CN115516209A

CN115516209A - Cooling element

Info

Publication number: CN115516209A
Application number: CN202180036079.1A
Authority: CN
Inventors: S·凯拉萨姆
Original assignee: Edwards Ltd
Current assignee: Edwards Ltd
Priority date: 2020-05-20
Filing date: 2021-05-18
Publication date: 2022-12-23
Also published as: WO2021234363A1; EP4153864A1; US20230204045A1; KR20230010193A; GB202007489D0; GB2596275A; IL298345A; TW202202735A; JP2023527723A

Abstract

A cooling element for a vacuum pump includes a base element, wherein an internal void is defined by the base element. Further, an inlet is connected to the base element and is in fluid connection with the void. Further, an outlet is connected to the base element and in fluid connection with the interspace, such that coolant can flow from the inlet through the interspace to the outlet for dissipating heat. Wherein the base element is connected to the housing of the vacuum pump.

Description

Cooling element

Technical Field

The present invention relates to a cooling element for a vacuum pump and to a vacuum pump comprising such a cooling element.

Background

Common cooling elements for vacuum pumps are constructed from stainless steel tubes pressed or poured into an aluminum block. However, neither pressing nor pouring into the aluminum block, the contact of the aluminum with the mating surfaces of the stainless steel tubes in the cooling block is perfect. Therefore, heat transfer from the housing of the vacuum pump to the coolant flowing through the tubes is insufficient. Further, since there is generally laminar flow within the tubes, heat transfer is further reduced, thereby reducing heat transfer from the vacuum pump to the coolant.

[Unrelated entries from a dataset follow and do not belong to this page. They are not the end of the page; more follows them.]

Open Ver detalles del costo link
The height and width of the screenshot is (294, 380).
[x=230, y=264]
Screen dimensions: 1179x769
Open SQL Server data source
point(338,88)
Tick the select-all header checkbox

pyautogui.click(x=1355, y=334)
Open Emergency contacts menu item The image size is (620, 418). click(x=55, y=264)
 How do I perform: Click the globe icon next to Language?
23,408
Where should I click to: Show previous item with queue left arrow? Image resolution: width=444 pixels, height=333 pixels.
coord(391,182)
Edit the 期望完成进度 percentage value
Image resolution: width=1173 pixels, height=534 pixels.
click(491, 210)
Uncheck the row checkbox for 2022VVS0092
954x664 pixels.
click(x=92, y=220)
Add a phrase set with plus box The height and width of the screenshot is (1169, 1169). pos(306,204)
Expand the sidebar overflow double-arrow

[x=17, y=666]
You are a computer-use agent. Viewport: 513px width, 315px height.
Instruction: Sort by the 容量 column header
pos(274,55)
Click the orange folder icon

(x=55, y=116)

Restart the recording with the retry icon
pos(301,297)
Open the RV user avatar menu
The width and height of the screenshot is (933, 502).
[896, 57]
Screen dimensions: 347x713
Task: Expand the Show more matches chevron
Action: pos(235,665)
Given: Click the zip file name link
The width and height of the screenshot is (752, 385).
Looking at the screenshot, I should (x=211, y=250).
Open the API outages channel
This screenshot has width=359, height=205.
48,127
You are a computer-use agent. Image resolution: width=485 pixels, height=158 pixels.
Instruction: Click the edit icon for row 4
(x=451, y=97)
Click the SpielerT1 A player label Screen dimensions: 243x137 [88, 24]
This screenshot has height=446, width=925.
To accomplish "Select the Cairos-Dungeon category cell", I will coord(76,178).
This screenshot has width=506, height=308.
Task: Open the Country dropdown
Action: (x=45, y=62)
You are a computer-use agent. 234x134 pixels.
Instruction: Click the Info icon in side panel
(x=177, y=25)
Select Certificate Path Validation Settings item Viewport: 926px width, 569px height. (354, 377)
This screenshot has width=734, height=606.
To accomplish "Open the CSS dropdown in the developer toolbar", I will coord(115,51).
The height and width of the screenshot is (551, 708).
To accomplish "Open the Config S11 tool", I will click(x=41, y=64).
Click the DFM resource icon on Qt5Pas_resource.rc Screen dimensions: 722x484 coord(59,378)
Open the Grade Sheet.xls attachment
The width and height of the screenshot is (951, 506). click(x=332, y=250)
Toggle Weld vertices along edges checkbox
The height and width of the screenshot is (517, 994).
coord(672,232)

Further, the aluminum block was assembled to the housing of the vacuum pump by alloy steel bolts at room temperature. During operation, the cooling block temperature typically cycles between 20 and 160 ℃. Since alloy steel bolts have lower thermal expansion than aluminum, stresses are introduced into the bolts, resulting in fatigue failure of the bolts. Therefore, the cooling effect may be reduced, and it may become necessary to repair the vacuum pump.

Disclosure of Invention

It is therefore an object of the present invention to provide a cooling element which provides an efficient heat transfer to the coolant and which performs its function more reliably.

A cooling element according to claim 1 and a vacuum pump according to claim 13 provide a solution to the given problem.

According to the invention, a cooling element for a vacuum pump comprises a base element, wherein an inner void is defined by the base element. Further, an inlet is connected to the base element and is in fluid connection with the void. The outlet is connected to the base element and in fluid connection with the void such that coolant can flow from the inlet through the void to the outlet to dissipate heat transferred to the coolant from the housing of the vacuum pump. Thus, the base element may be connected to the housing of the vacuum pump. Since the coolant flows through the inner void of the base element, the heat generated by the vacuum pump is dissipated and reliably carried away from the vacuum pump.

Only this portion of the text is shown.